Required action :: Check each line of the entries for "computer" and report the ones that have it.

Supplied material ::
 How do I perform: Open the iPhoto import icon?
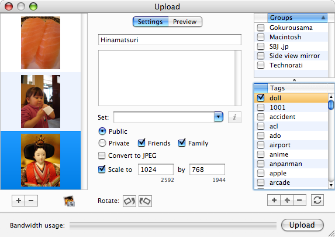69,201
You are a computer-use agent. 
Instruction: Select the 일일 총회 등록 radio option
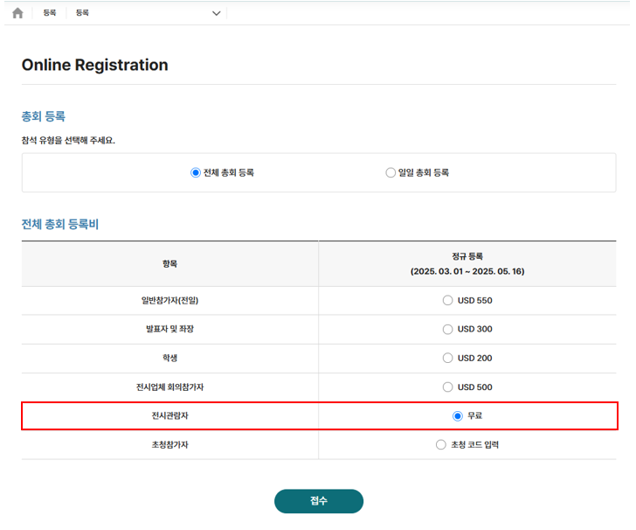391,173
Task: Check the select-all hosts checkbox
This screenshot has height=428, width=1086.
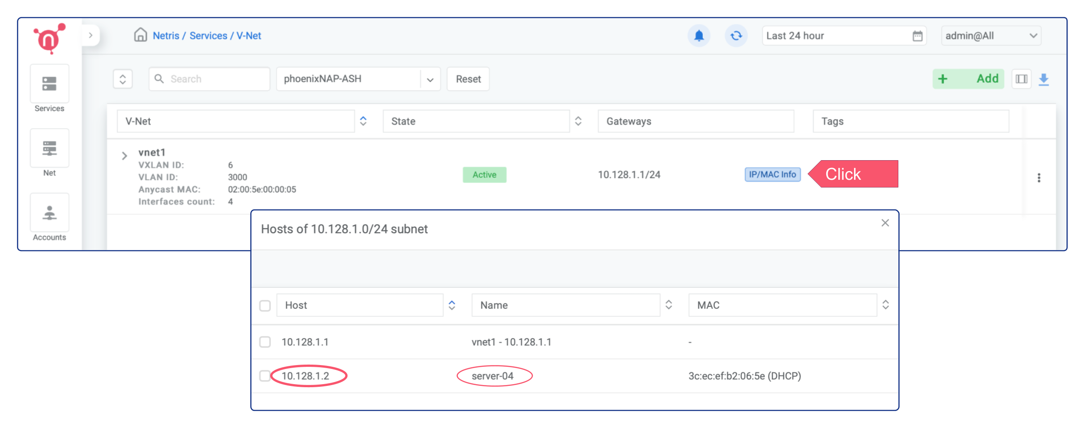Action: click(265, 306)
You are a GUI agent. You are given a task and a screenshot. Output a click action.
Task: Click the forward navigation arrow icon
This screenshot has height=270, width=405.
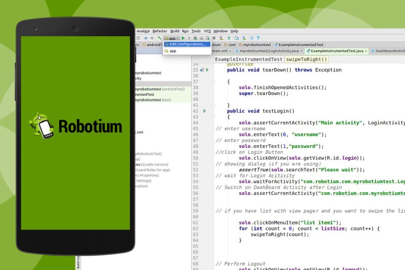152,38
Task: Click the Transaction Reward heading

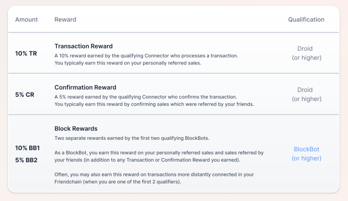Action: [x=84, y=46]
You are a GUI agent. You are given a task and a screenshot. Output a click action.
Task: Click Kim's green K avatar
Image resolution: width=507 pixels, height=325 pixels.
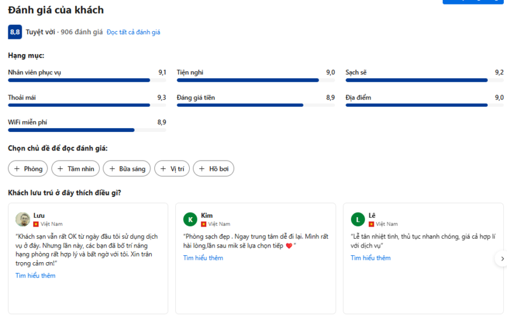pyautogui.click(x=190, y=219)
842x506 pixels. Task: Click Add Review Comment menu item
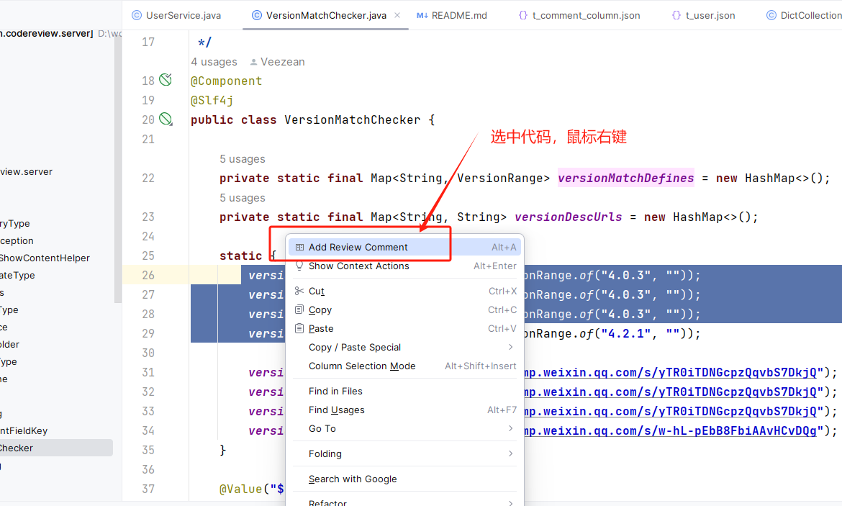(358, 247)
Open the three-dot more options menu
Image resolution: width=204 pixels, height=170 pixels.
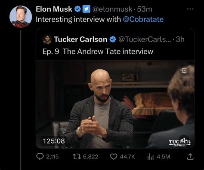pos(190,9)
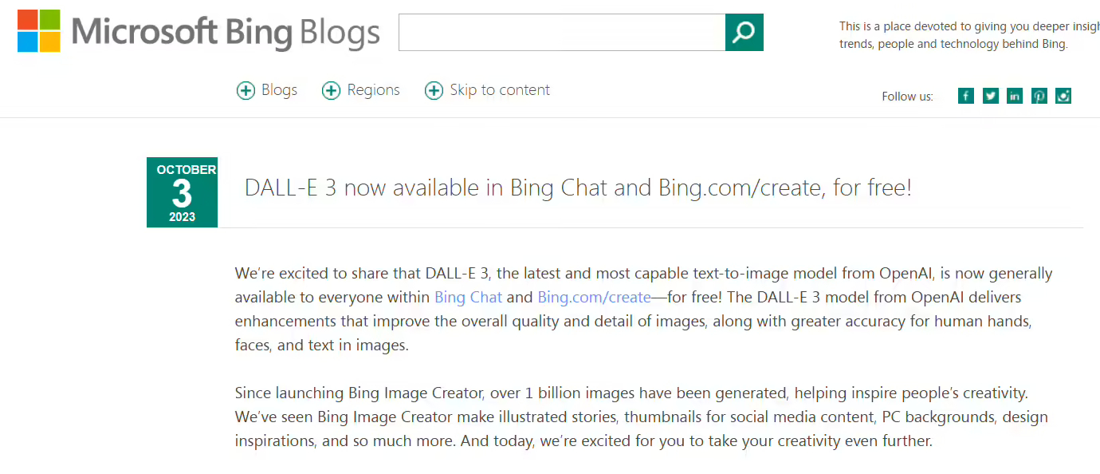Expand the Blogs navigation plus icon
1100x474 pixels.
[246, 90]
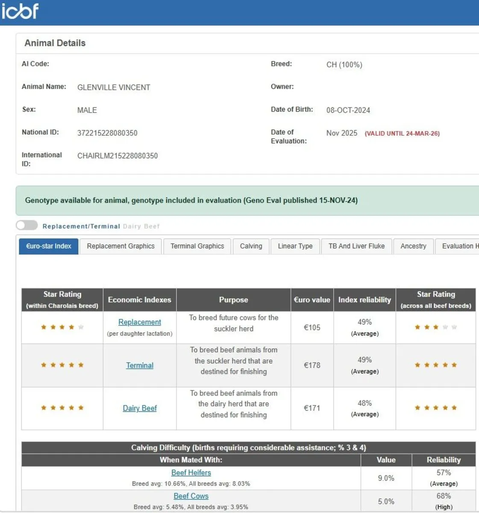Switch to the Ancestry tab

click(413, 246)
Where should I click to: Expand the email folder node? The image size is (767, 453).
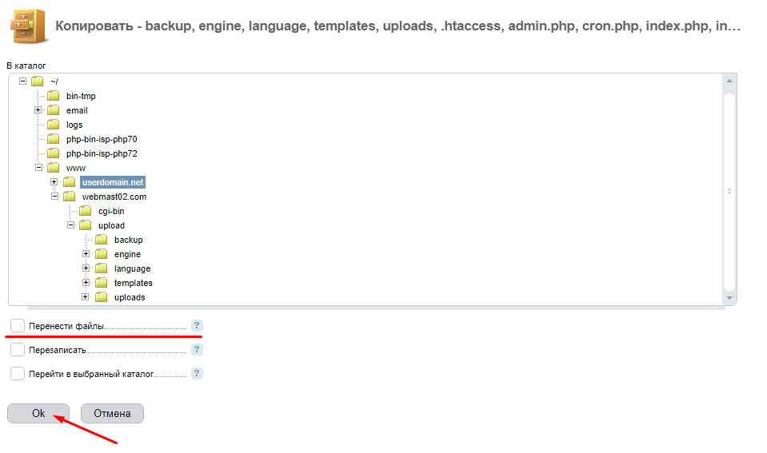(x=38, y=110)
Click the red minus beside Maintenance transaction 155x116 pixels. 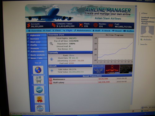[x=51, y=79]

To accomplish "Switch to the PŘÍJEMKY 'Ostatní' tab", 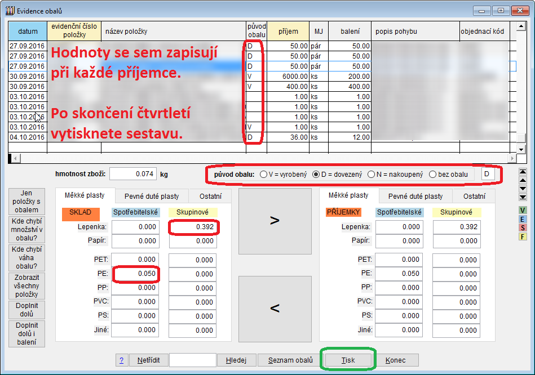I will [x=474, y=196].
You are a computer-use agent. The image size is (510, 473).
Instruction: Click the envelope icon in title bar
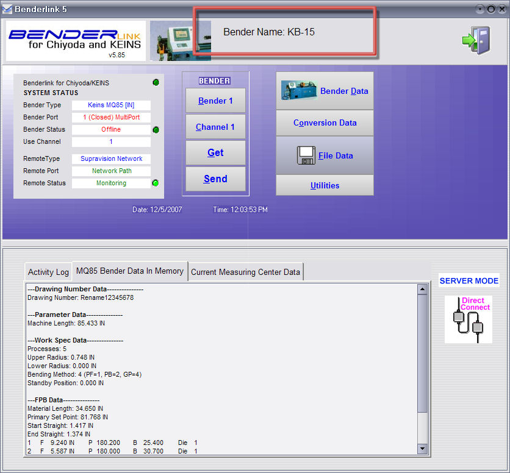7,9
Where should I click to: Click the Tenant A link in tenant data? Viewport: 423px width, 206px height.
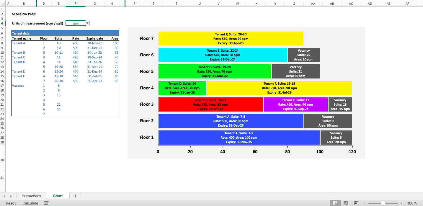18,43
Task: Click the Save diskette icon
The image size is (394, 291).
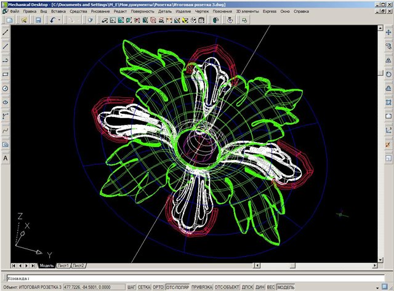Action: (x=38, y=20)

Exercise output ::
You are a computer-use agent. 
You are a computer-use agent. The image size is (510, 473).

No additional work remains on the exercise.